Las guerras, como la que hubo entre Eritrea y Etiopía, arrastran los más vulnerables a la miseria y la soledad.
«Las mujeres y los niños, primero!». Esta frase, tan cinematográficamente repetida, desvela la gran contradicción con nuestra realidad. Parece ser una regla no escrita que mujeres y niños tengan preferencia durante una catástrofe y se puedan salvar. Pero en realidad, en los conflictos de hoy y de ayer, este colectivo es precisamente el más castigado. Sí, es el primero, pero el primero en sufrir las crudas consecuencias de la violencia militar. Esta violencia es de hecho un arma muy potente que los bandos enfrentados utilizan ilegalmente para hacer más daño al enemigo.
Las guerras suelen durar más o menos, pero sus efectos posteriores aún más. Afectan décadas. Mujeres y niños son los primeros que, por su condición generalmente más vulnerable, arrastran un castigo severo e injusto. Ataques sexuales, explotación laboral, desplazamientos forzados, malnutrición … Después de cada embate militar, hay uno civil más amargo.
En Wukro, una aldea del norte de Etiopía, muy cerca de la frontera con Eritrea, estuve en 2008, ocho años después de que terminara una guerra fratricida entre los dos países que dejó decenas de miles de muertos. Eritrea había alcanzado su independencia en los años noventa, pero los dos gobiernos no se pusieron de acuerdo dónde fijar exactamente una frontera que para muchos era prácticamente inexistente. Finalmente, en diciembre de 2000, se firmó la paz y se declaró un área desmilitarizada.

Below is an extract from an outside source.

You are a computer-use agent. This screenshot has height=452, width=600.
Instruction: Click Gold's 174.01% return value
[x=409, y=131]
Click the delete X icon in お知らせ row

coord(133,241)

Pero la avalancha de muertos dejó un montón de niños huérfanos, ancianos desamparados y madres solas, muchas enfermas e infectadas de sida por culpa de las incursiones sexuales de los soldados. En Wukro vi muchos ejemplos de todo ello.
Los niños que conocí me llevaron un día a casa de Mehalet Mefazu, una niña de cinco años que se contagió del VIH durante la gestación. Se quedó huérfana desde muy pequeña y a merced de amigos y familiares. Precisamente, una de sus vecinas era Amet Gebru, una octogenaria que se había quedado también sola después de la guerra. Todos sus familiares habían desaparecido y ella se había quedado ciega, sorda y paraplégica. Ironías de la posguerra, la huérfana y seropositiva Mehalet se convirtió en una de las personas que se cuidaba de la anciana. La iba a visitar cada día para hacerle compañía, mientras los adultos se encargaban de los trabajos más duros, como ayudar a vestirse, a comer e incluso a ir a las letrinas.
Los retratos de la pequeña Mehalet y la señora Amet los hice en un mismo clic. Quería captar la viva representación de las vulnerabilidades de la posguerra en una sola imagen, y que además tuviera poca luz. En la intimidad de su casa, en un blanco y negro bien contrastados y con la niña en primer plano para dar, en cierto modo, el optimismo de un futuro deseablemente mejor. ¿Quién sabe? Quizás ahora, once años más tarde, todavía está en la escuela preparándose para acceder a la universidad y convertirse en la médico que atenderá a los más vulnerables de las próximas guerras.